The no pain, no gain portfolio has been forced to sell the shares of Hargreaves Services, the coal-to-transport group, following their fall to 700p last week. Earlier this year, the price comfortably exceeded 1,200p and I was happily congratulating myself on picking such an outstanding stock. Then came a profits warning – and many shareholders watched miserably as their rewards evaporated.
It is, however, with a degree of sadness that I have ended Hargreaves role. After all, it is the longest-serving constituent, having been recruited more than five years ago at 417p. But after the group surprised – even shocked – the stock market with a downbeat trading bulletin earlier this year I warned that, to preserve at least some of the portfolio's dwindling profits, I would sell the shares if they hit 700p, With the price slumping to 675p, I had to deliver on my promise. This week Hargreaves produced year's pre-tax profits up 16.8 per cent to £43.1m with a 14.8 per cent dividend increase to 17.8p a share..
The profit warning, however, related to the group's Maltby coal mine in South Yorkshire. Its problems had little impact on the figures just announced but will damage the current year's out-turn. There is even the possibility the mine will be mothballed or closed. With Hargreaves regarded as a glamour stock such difficulties – no matter how well they are handled – produce a savage investment reaction. The stock market, it is often said, does not take prisoners. Clearly the Hargreaves crash is another example of the relevance of this battle-scarred observation.
Still, I may not wave a final farewell. Before the Maltby problems emerged, some City analysts were predicting the shares could go on to hit 1,500p. In view of Hargreaves' then-impeccable profits performance, such thoughts were realistic. So, if I get the impression the group is set to recapture its old exuberance, I will think about re-recruiting the shares.
Until Maltby's problems emerged, the management had covered itself in glory and there is no reason to suspect the group will not recover from a rather humiliating reversal of fortunes.At one time, Hargreaves rivalled Booker, the cash and carry chain, as the portfolio's most profitable investment.

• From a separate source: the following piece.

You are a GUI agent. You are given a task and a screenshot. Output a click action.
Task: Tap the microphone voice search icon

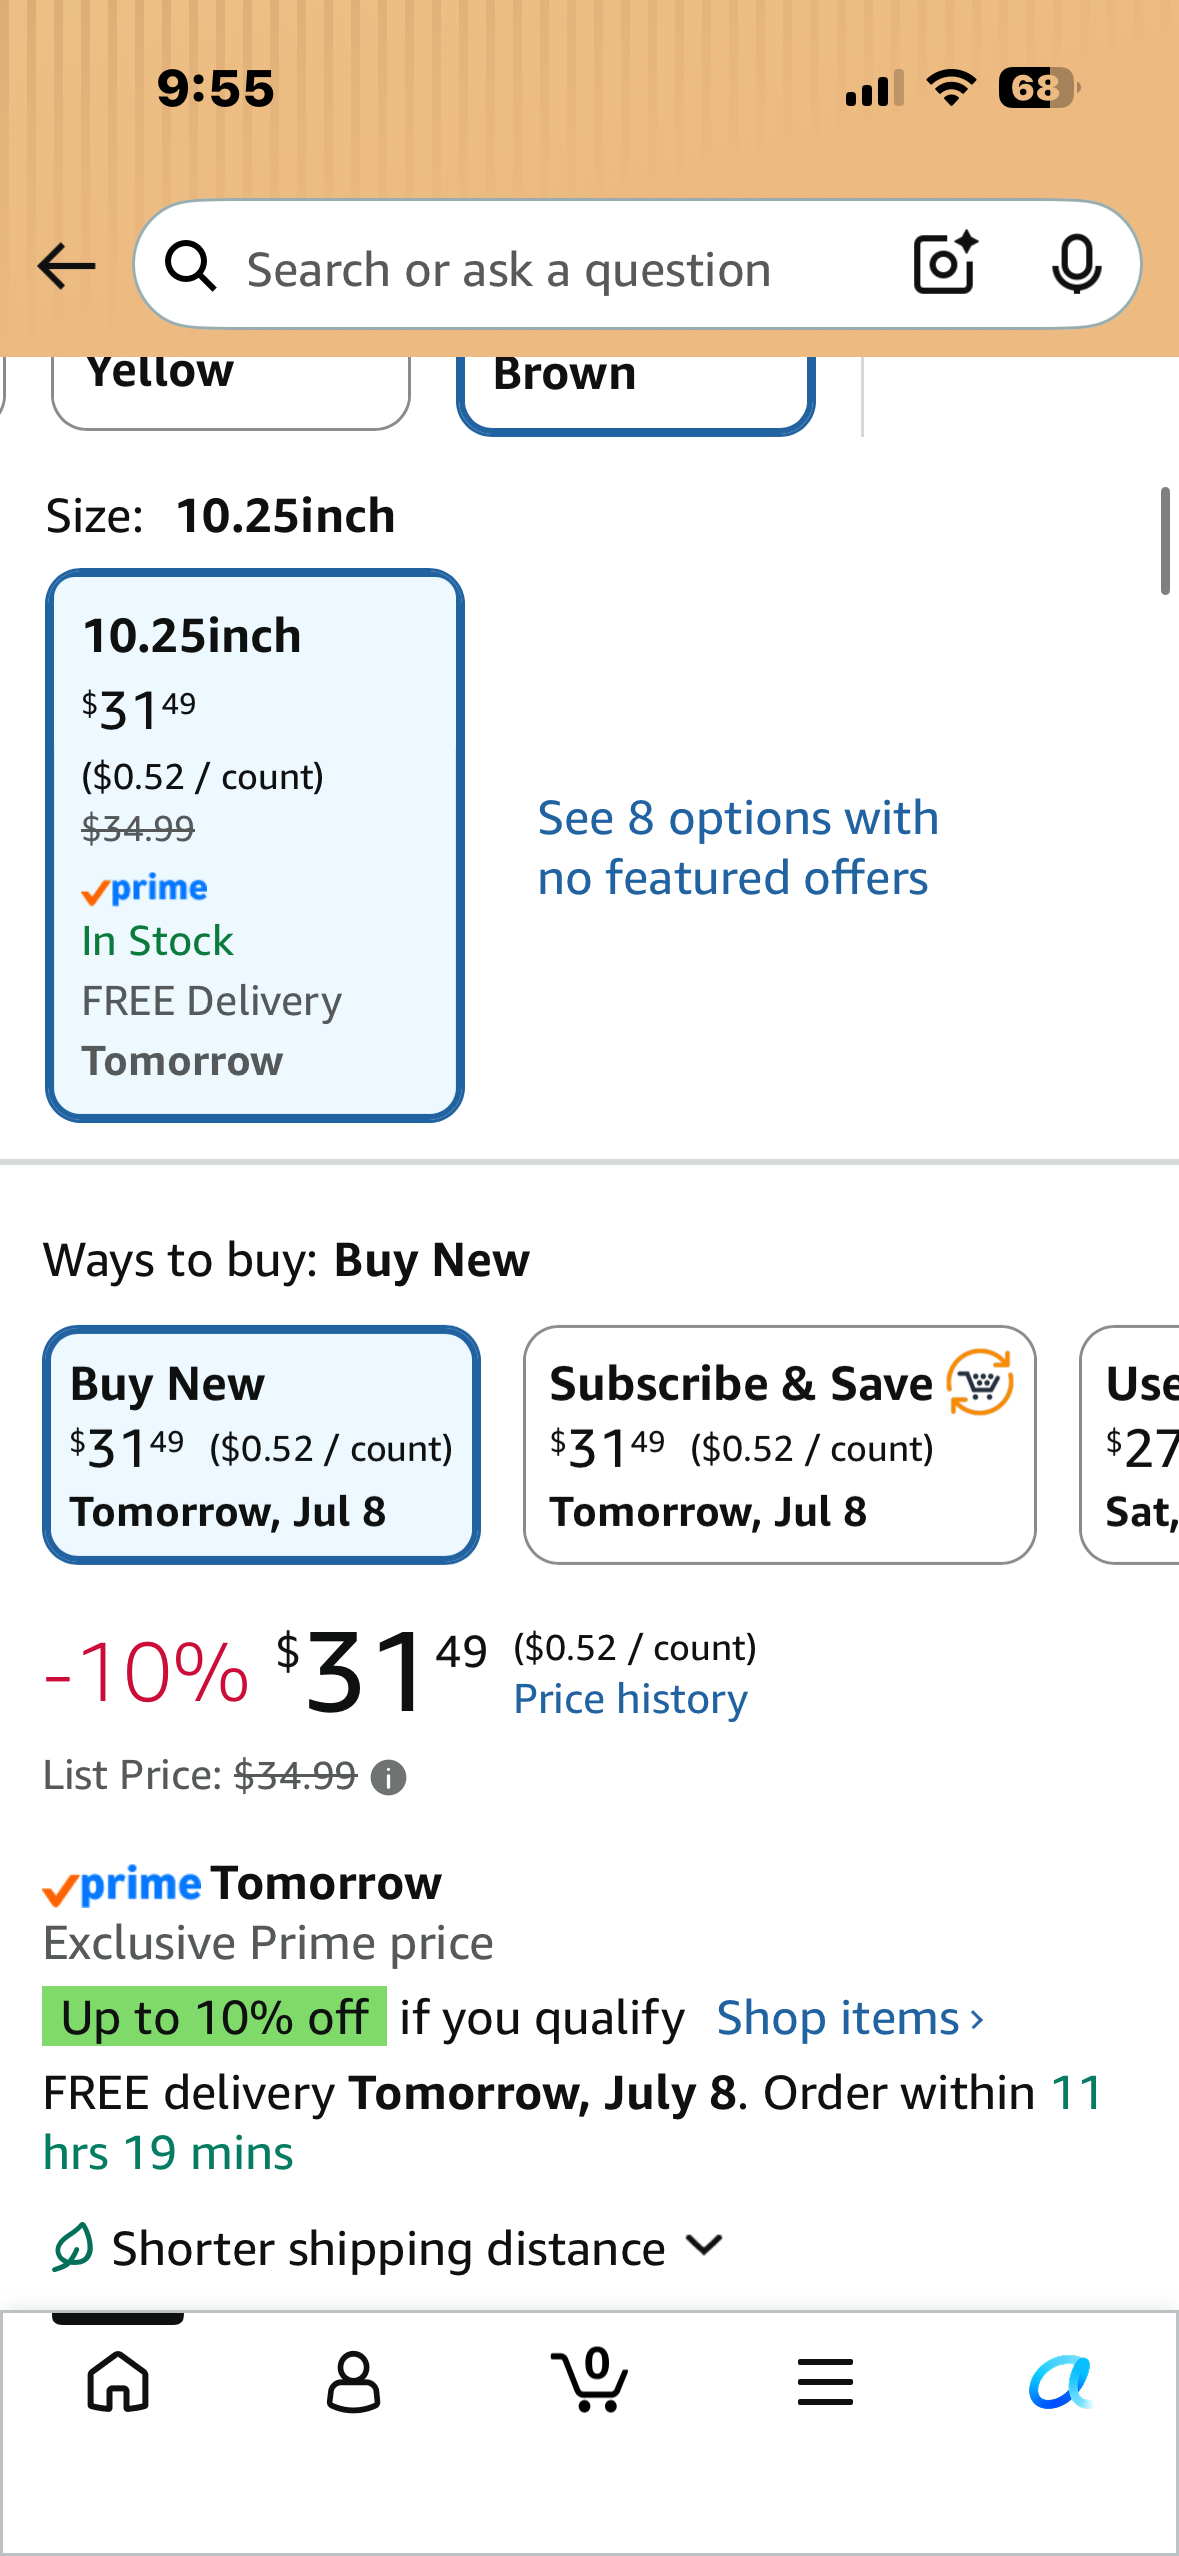point(1076,265)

But Booker has had the field to itself, with Whitbread, the leisure group, taking second spot as its shares more than doubled.
Booker continues to thrive. A half-time trading statement indicated that sales had advanced 3.3 per cent with a sharper increase recorded in the second quarter. Cash in the bank grew from £59m a year ago to £70m. Of course, the hurdle facing the group is Makro, the loss-making cash and carry chain, acquired earlier this year in a £140m deal.
The Office of Fair Trading has still to pronounce on the get-together and, consequently, Makro's performance is not consolidated. Chief executive Charles Wilson describes trading at the former German owned business as "challenging" and it has already been indicated that it could be a short-term drag on Booker's progress.
The shares have been in fine form recently, although there is just a hint the interim trading statement has reminded some investors about the problems at Makro. The shares had reached 98p – and, I suspect, many were waiting for the magic 100p to be breached – but there is, as I write, a shade less exuberance around the stock. Still at 94p, the portfolio is recording a handsome gain from the 24.5p paid in January, 2009. As I have pointed out in the past any investor who followed the portfolio into the shares should consider selling at least half their holding, thereby locking in a profit and enjoying a free ride with the remaining stake.
But enough harping on success. The portfolio has suffered some savage losses that have restricted overall profits. Even so, a package of shares offers investors a degree of protection against the ups and downs the stock market frequently endures. In the portfolio's 13½ years' existence, there have been some appalling losses, yet it is comfortably in profit.